Entries on locating elements on screens
+---+

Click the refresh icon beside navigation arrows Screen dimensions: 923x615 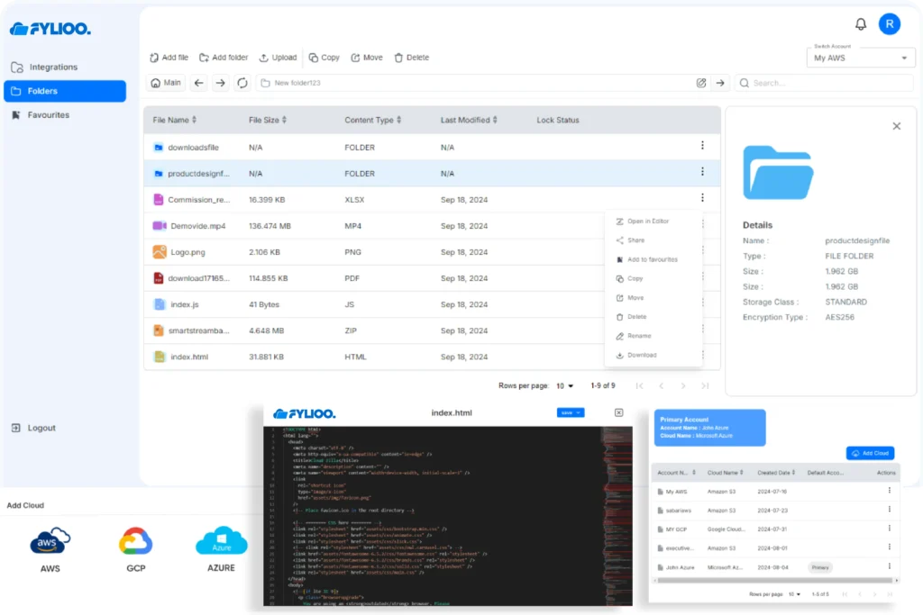[x=242, y=83]
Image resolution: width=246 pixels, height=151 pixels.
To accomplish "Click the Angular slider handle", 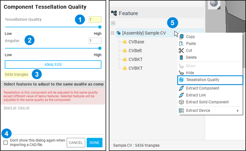I will [100, 48].
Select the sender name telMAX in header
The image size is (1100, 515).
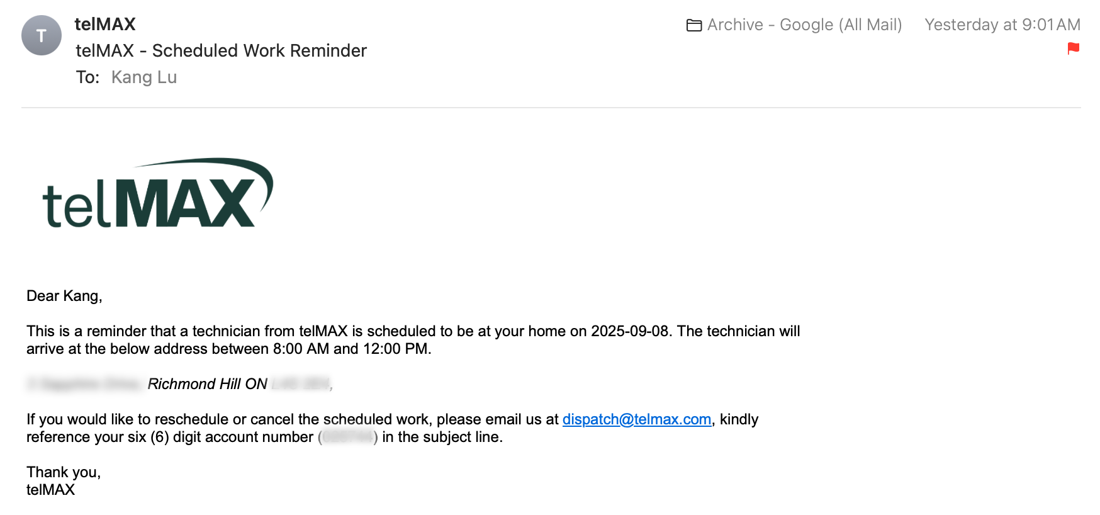click(x=105, y=24)
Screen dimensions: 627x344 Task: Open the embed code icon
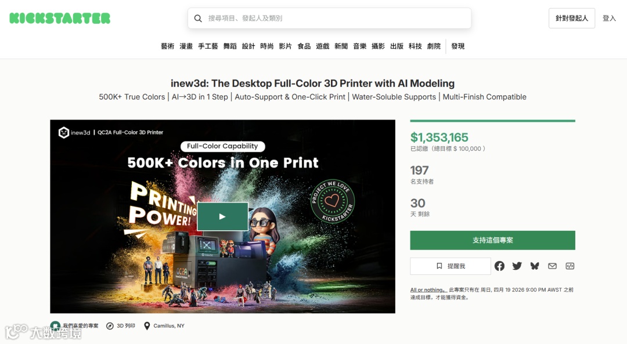[570, 266]
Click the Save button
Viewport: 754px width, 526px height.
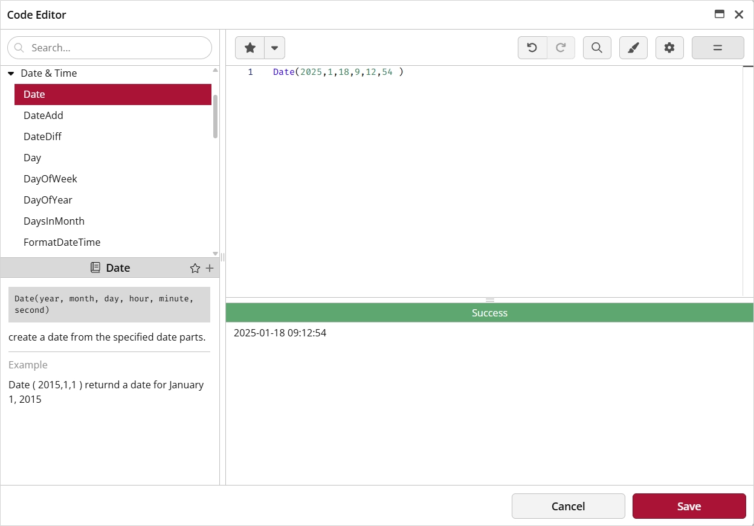pyautogui.click(x=689, y=506)
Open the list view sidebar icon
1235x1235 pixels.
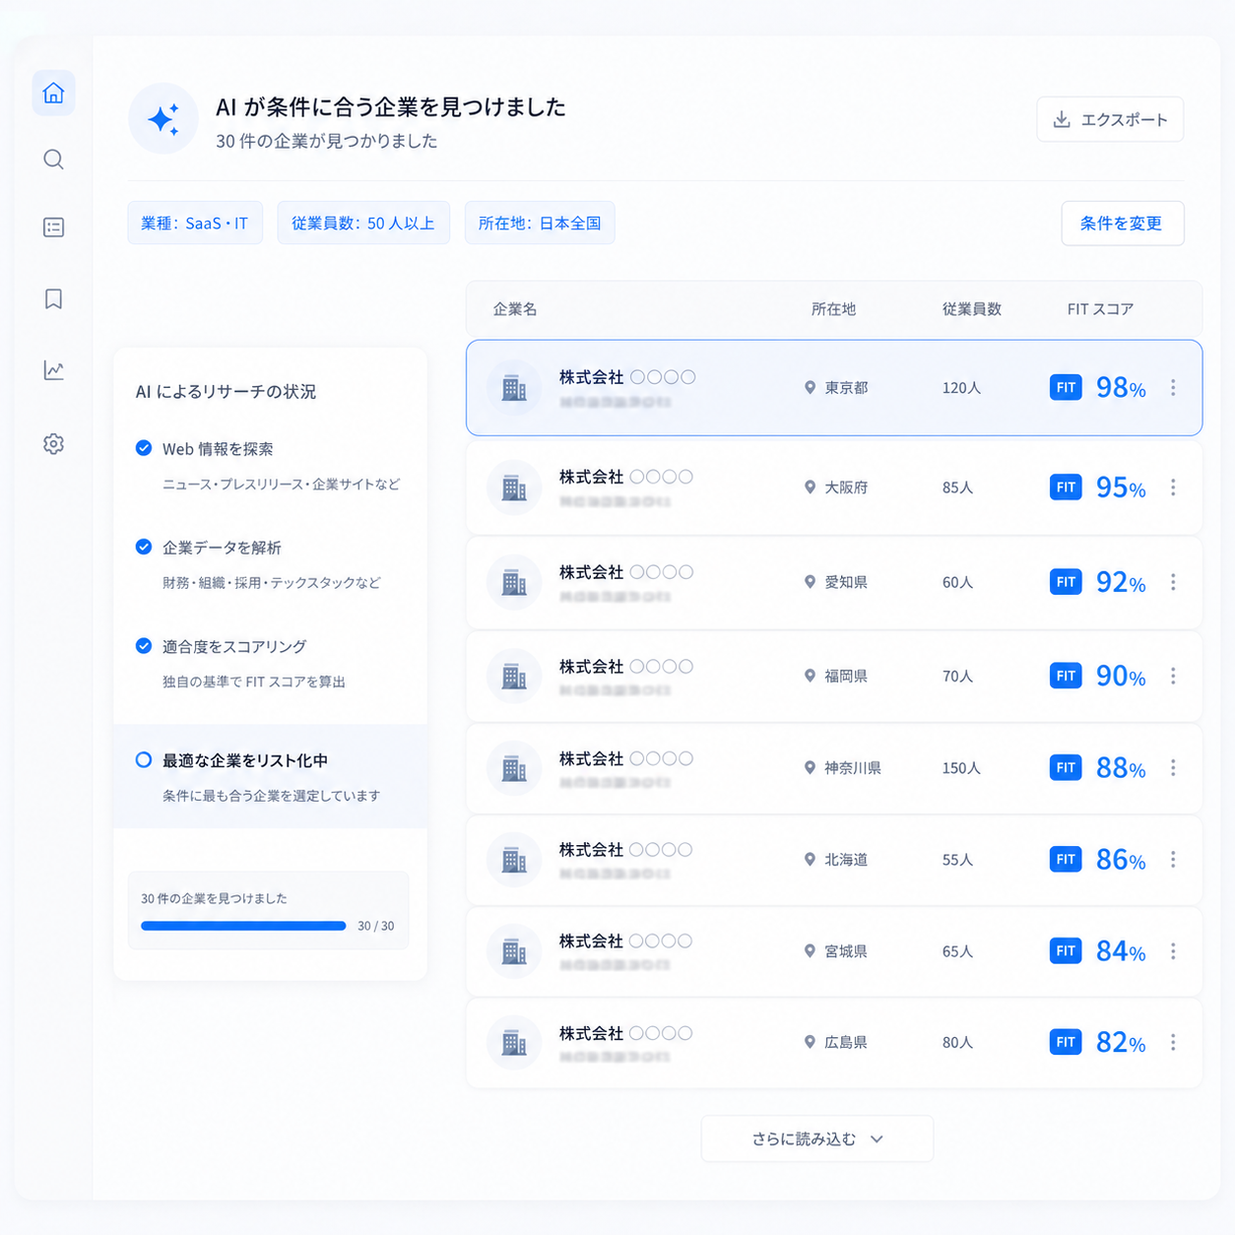point(53,228)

+---+

Set task - Lay out as a numbered list the lines of the entries, starting with the line containing "Select the sender name telMAX in header" and continuing through the end of the entries, with blank lines left out. Omit the pictures from the list.

Output -
1. Select the sender name telMAX in header
2. The image size is (1100, 515).
3. click(x=105, y=24)
4. Screen dimensions: 627x344 Task: Open the embed code icon
5. [570, 266]
6. Click the Save button
7. Viewport: 754px width, 526px height.
8. pyautogui.click(x=689, y=506)
9. Open the list view sidebar icon
10. 1235x1235 pixels.
11. point(53,228)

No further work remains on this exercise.